Sul web sono apparsi insulti al tecnico, il club ha denunciato alla Polizia Postale

di redazionejuvenews

IL BOLOGNA CONTRO IL WEB

TORINO – Il web è un’arma a doppio taglio, permette a tutti di esprimere il proprio pensiero senza limitazioni, questo però non sempre è un bene. In questi giorni sono apparsi molti insulti e auguri di morte nei confronti di Sinisa Mihajlovic. Come annunciato in estate, il tecnico sta lottando contro la leucemia, un brutto male che ogni anno colpisce migliaia di persone e che sta impedendo all’ex difensore di seguire la propria squadra.
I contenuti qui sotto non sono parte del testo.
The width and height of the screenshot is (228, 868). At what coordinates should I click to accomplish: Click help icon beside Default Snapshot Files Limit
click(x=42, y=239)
Questi insulti sono partiti ‘per scherzo’, sulla pagina Facebook “Il calcio ai tempi di whatsapp” in seguito al gol di Aaron Ramsey. Sui social da diversi anni si ironizza sul collegamento tra le reti segnate dal gallese e la tragica scomparsa di un personaggio famoso. Gli utenti hanno scritto messaggi come: “Gol di Ramsey? Addio Sinisa, RIP”, oppure “Il Bologna gioca di venerdì perché temono che Sinisa non arrivi a domenica?”, e tanti altri orribili messaggi. Il Bologna, stanco di questa poca compassione e atteggiamento offensivo e riprovevole, ha deciso di denunciare la pagina alla Polizia Postale. Quest’azione, poi, ha portato alla sua immediata chiusura. Per fortuna tra i commenti erano presenti anche messaggi di protesta verso questa mancanza di tatto. La pagina non è nuova a queste cose in quanto la stessa situazione si è ripetuta nei confronti del compianto Davide Astori o del figlio di Bernardo Corradi che lotta contro una malattia.

LA RISPOSTA DEGLI ADMIN

Gli amministratori della pagina hanno, poi, risposto ai commenti di protesta con: “Le malattie non si combattono come fate voi con minacce e messaggi, bensì con le cure appropriate. Chi è in buona salute ha tutto il diritto di scrivere ciò che vuole, sicuramente questo post non aggraverà la situazione di Sinisa, che tutti ci auguriamo guarisca. Se dovesse guarire certamente non sarà merito delle vostre minacce”.